Nobre is a cognitive neuroscientist interested in the organizing principles of the brain systems that support adaptive human cognition and behavior. Her research group is notably well known for their innovative and multi-methodological studies of “attention” – on how the brain proactively and dynamically focuses on relevant information in memory and in the external environment to optimize perception, choice, action, and learning. Nobre’s research is recognized by many prestigious awards. She is a member of the British Academy, Academia Europaea, and the National Academy of Sciences in the U.S. She received the MRC Suffrage Science Award (2018), Broadbent Prize from the European Society for Cognitive Psychology (2019), Mentor Award from the Association for Psychological Sciences (2022), and de Carvalho Heineken Prize for Cognitive Science (2022).
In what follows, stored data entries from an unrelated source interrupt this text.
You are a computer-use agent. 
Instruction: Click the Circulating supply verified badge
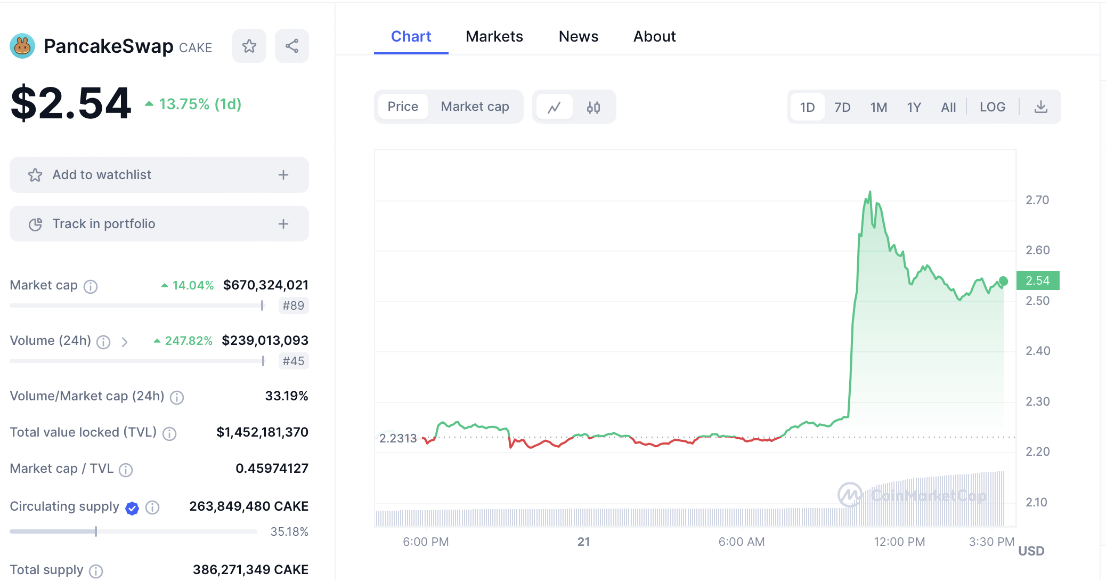(x=132, y=508)
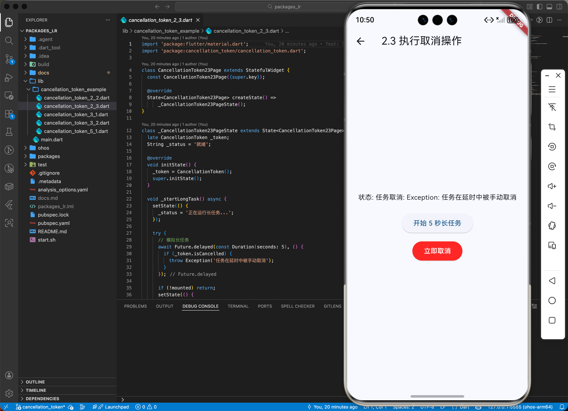This screenshot has width=568, height=411.
Task: Open the Extensions view
Action: pos(9,114)
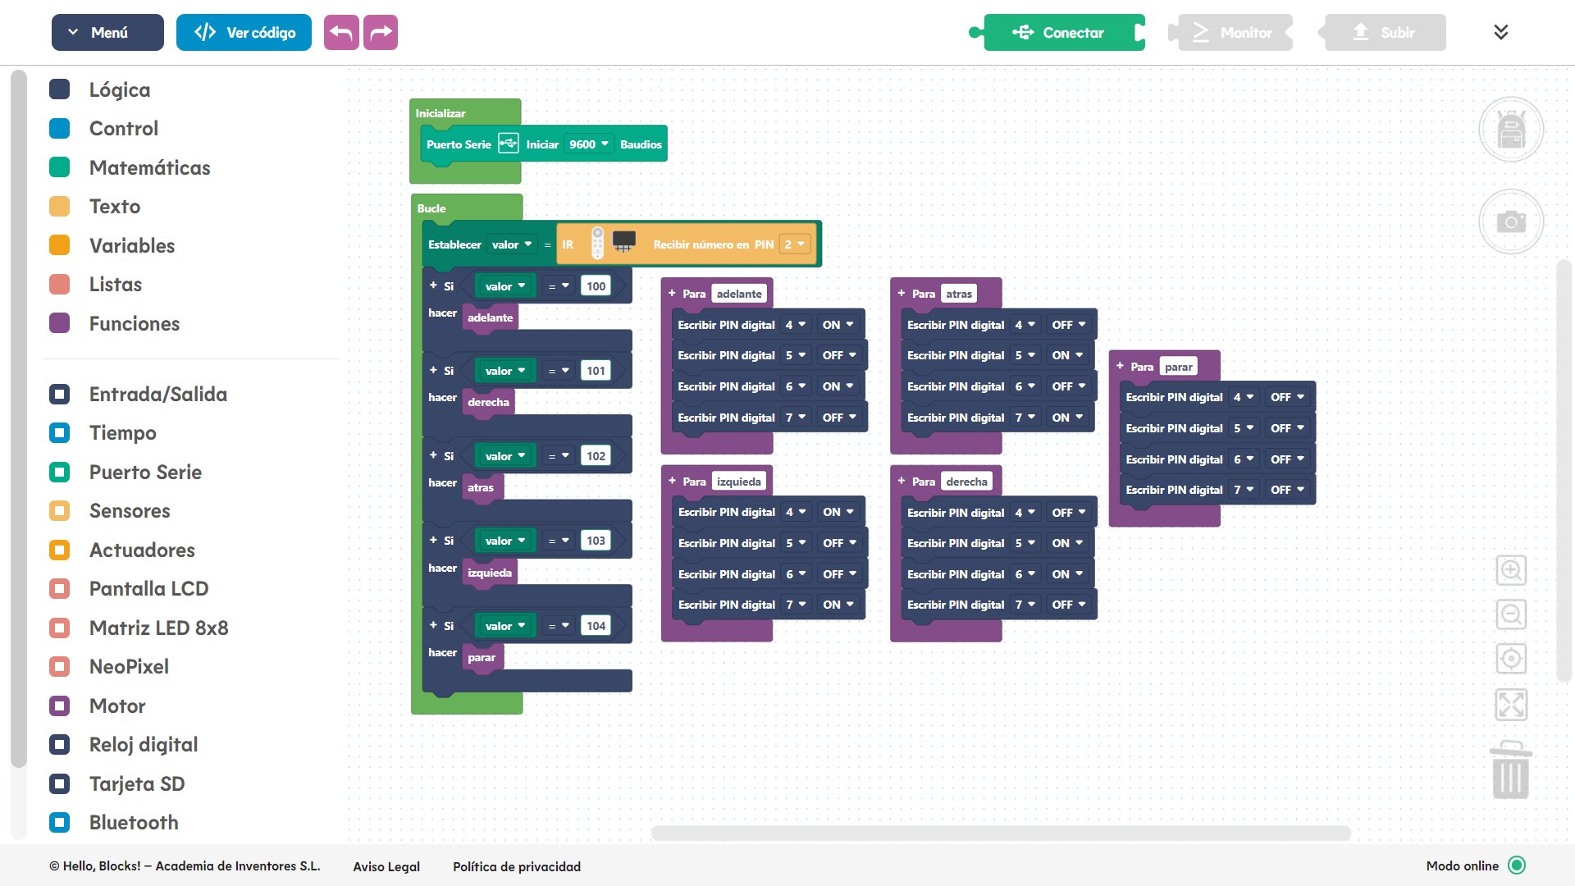Open the Menú dropdown
The image size is (1575, 886).
(x=107, y=33)
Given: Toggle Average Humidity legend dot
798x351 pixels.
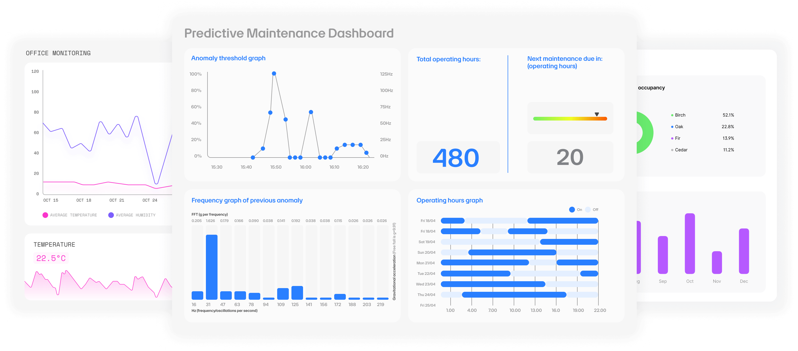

She serves the scientific community generously, acting on numerous advisory, editorial, funding, and jury boards. At the Wu Tsai Institute, Nobre is establishing a core facility for researchers to investigate the building blocks of human cognition with the most advanced methods to measure the human brain and behavior informed by cutting-edge analysis and computational techniques. In tandem, she is creating a new program to foster knowledge-sharing between scientists, experts in other sectors, and the public to connect scientific discoveries with pressing societal issues in a meaningful and multilateral way.

Methods

Topics

Biography

Kia Nobre grew up in Rio de Janeiro, Brazil. She obtained her undergraduate degree from Williams College (1985), her PhD at Yale University (1993), and completed postdoctoral training at Yale and Harvard. She then spent many years at the University of Oxford (1994-2023). At Oxford, she held the first Junior Research Fellowship in Experimental Psychology (1994), was the first female science fellow at New College (1996), and became the inaugural Chair in Translational Cognitive Neuroscience (2014). In 2023, she joined the Wu Tsai Institute at Yale as its Associate Director and as Director of the Center for Neurocognition and Behavior.